<<<<

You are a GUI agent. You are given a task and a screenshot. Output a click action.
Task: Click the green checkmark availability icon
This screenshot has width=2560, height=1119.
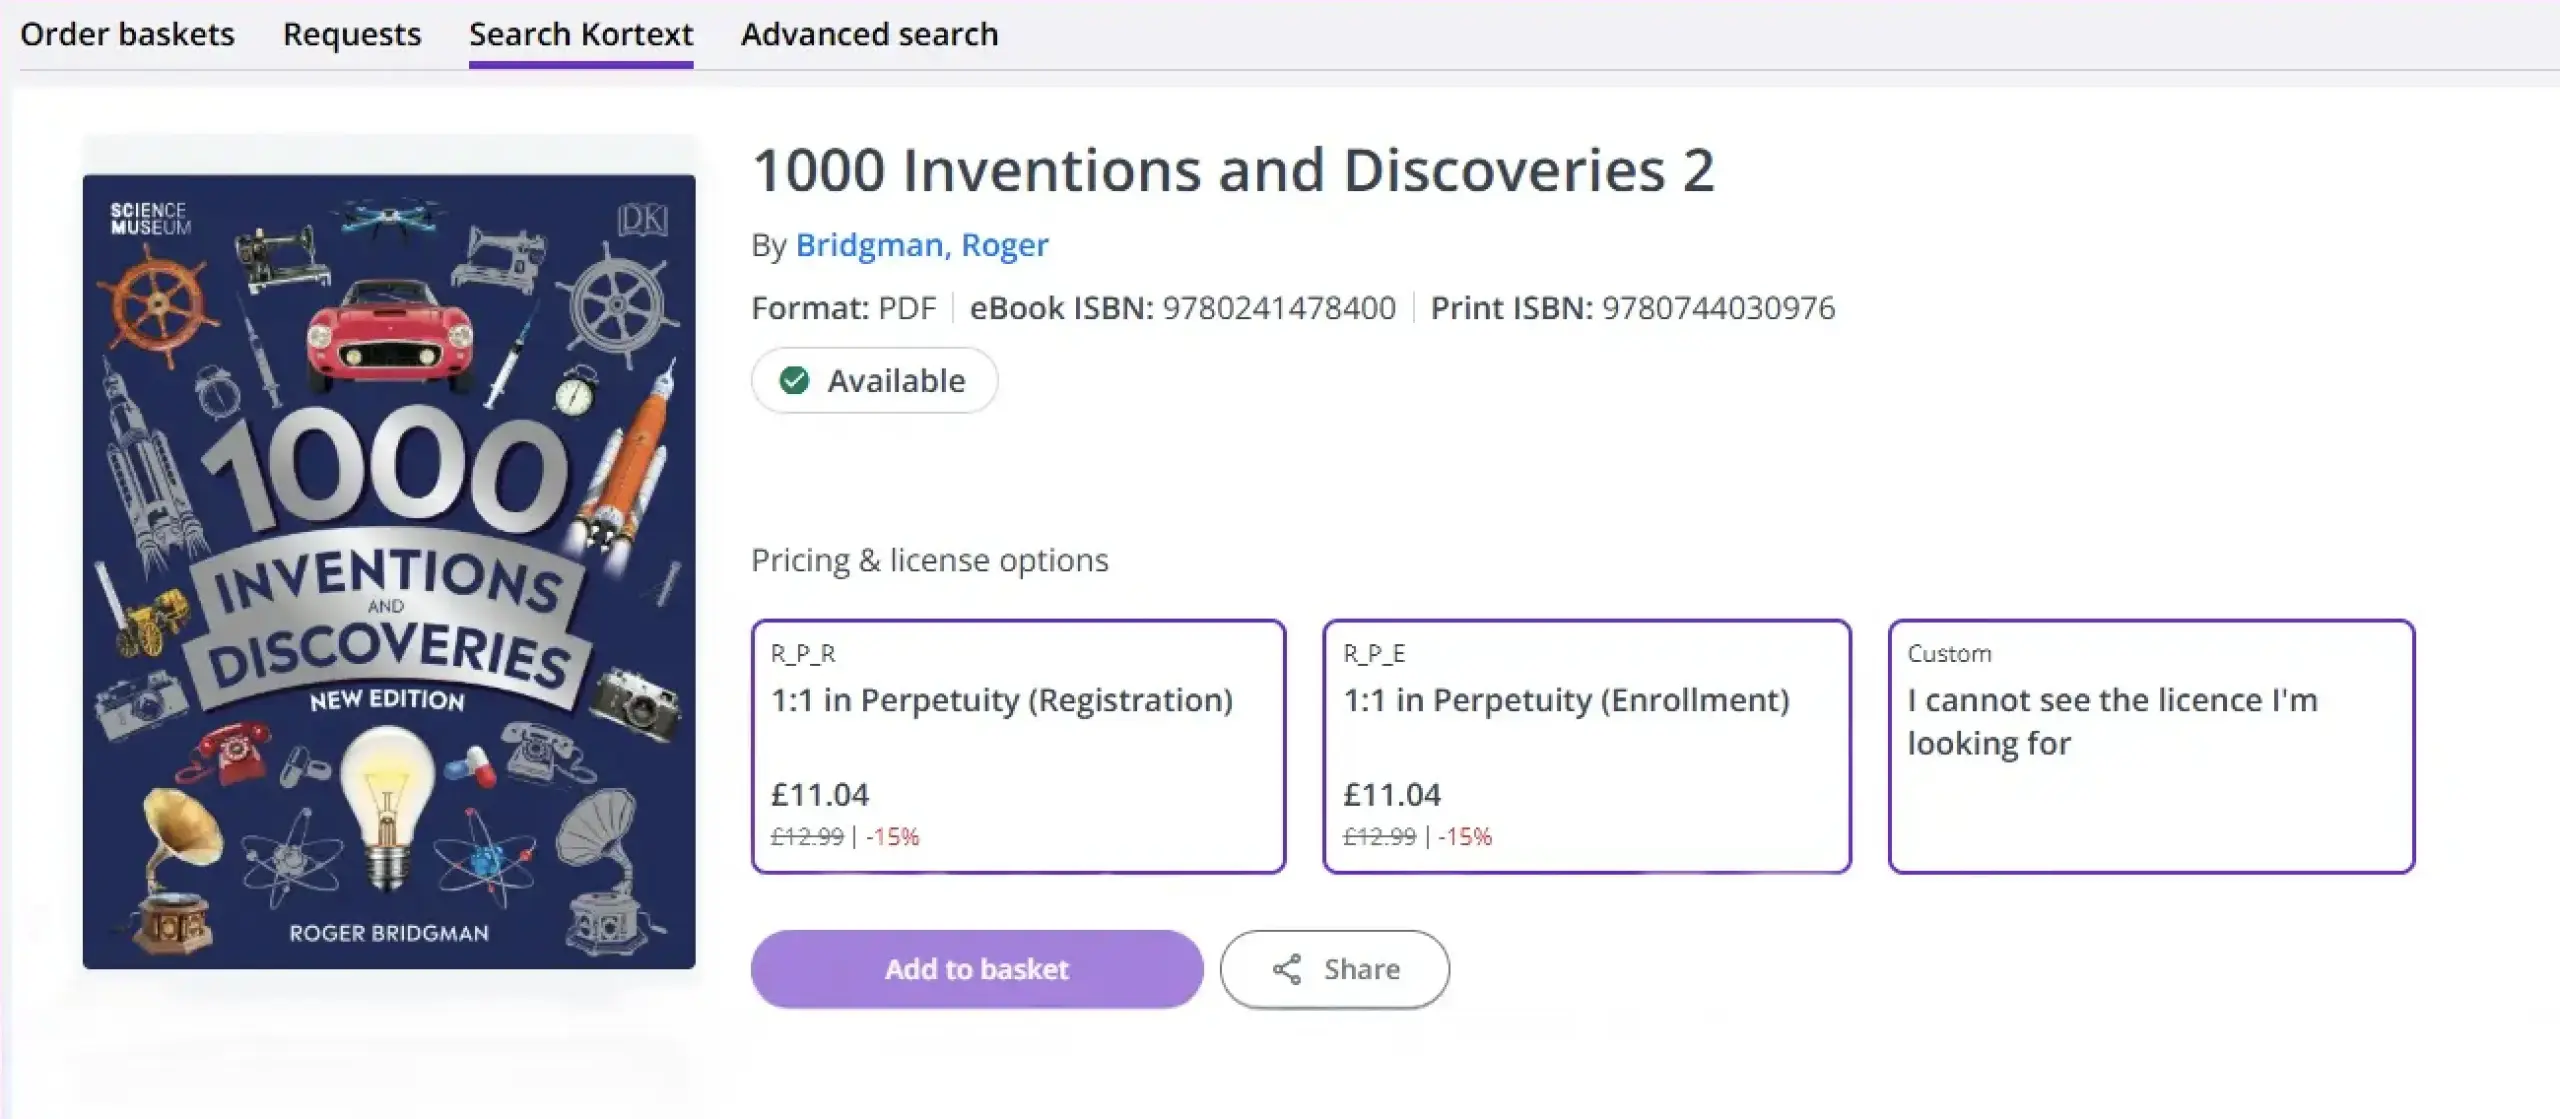pos(794,380)
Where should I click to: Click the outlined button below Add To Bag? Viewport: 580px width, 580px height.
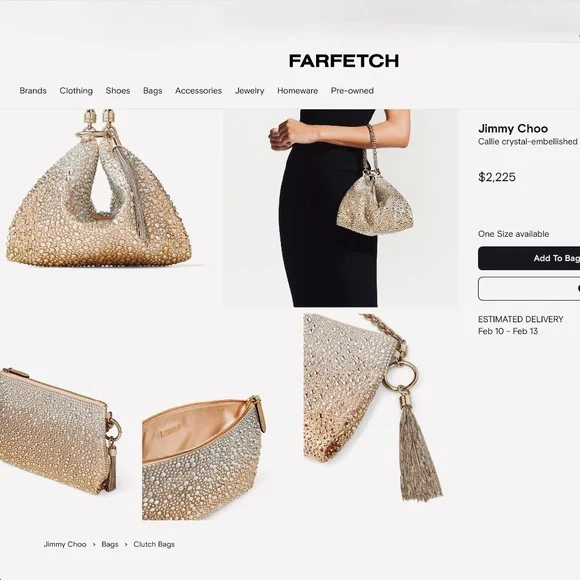(529, 289)
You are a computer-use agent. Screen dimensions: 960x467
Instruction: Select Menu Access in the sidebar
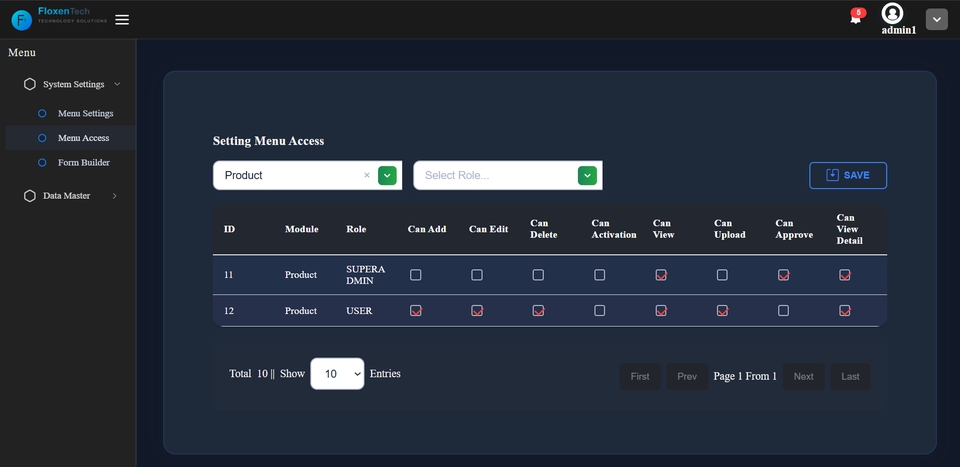coord(83,138)
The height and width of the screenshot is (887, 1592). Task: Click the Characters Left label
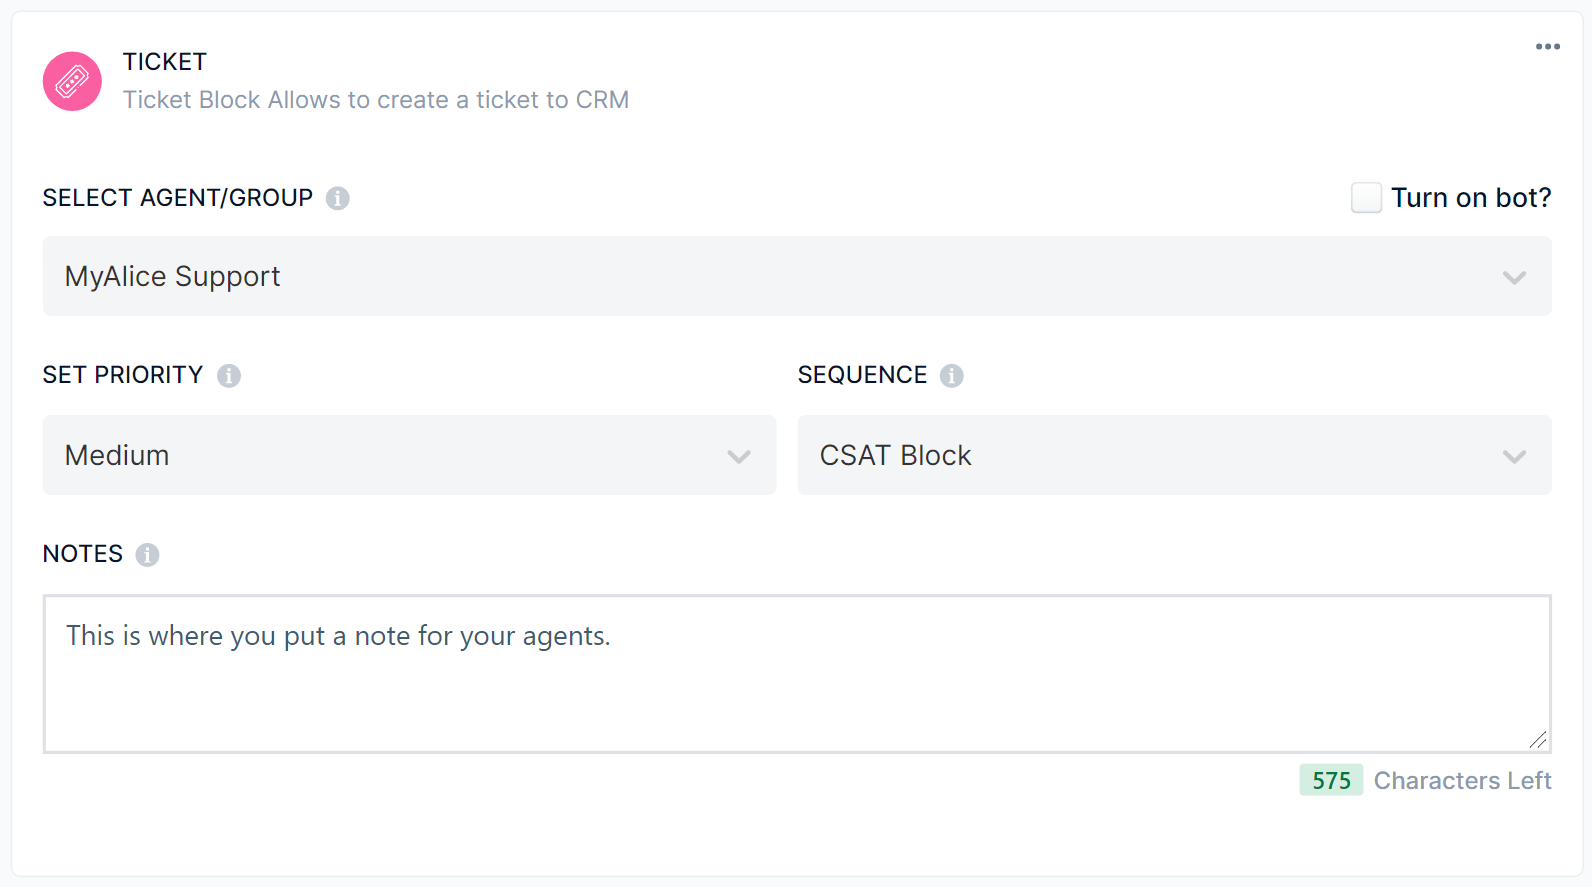[1462, 780]
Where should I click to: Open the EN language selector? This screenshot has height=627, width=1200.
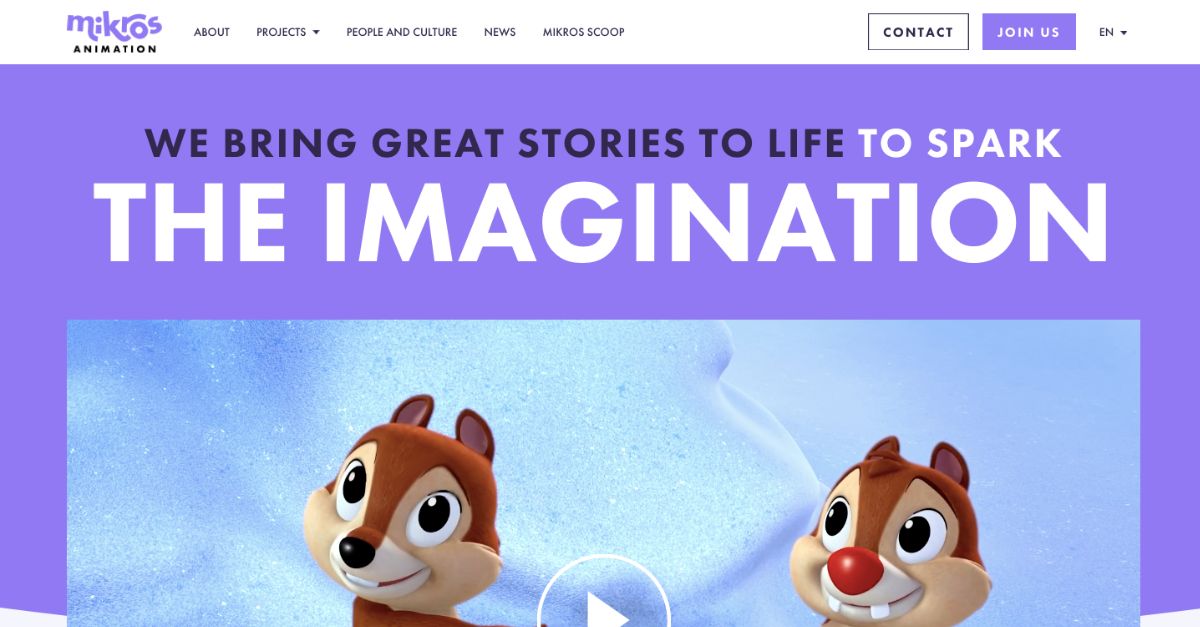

>>>>

→ **Problem**
Without including any pictures, print each record exactly.

→ **Solution to the problem**
You are a GUI agent. You are given a task and a screenshot. Output a click action.
Task: Click the green checkmark availability icon
This screenshot has width=2560, height=1119.
pos(794,380)
Where should I click to: Click the outlined button below Add To Bag? Viewport: 580px width, 580px height.
(529, 289)
You are a computer-use agent. Screen dimensions: 960x467
Instruction: Select Menu Access in the sidebar
coord(83,138)
The height and width of the screenshot is (887, 1592). Task: Click the Characters Left label
[1462, 780]
Where should I click to: Open the EN language selector? This screenshot has height=627, width=1200.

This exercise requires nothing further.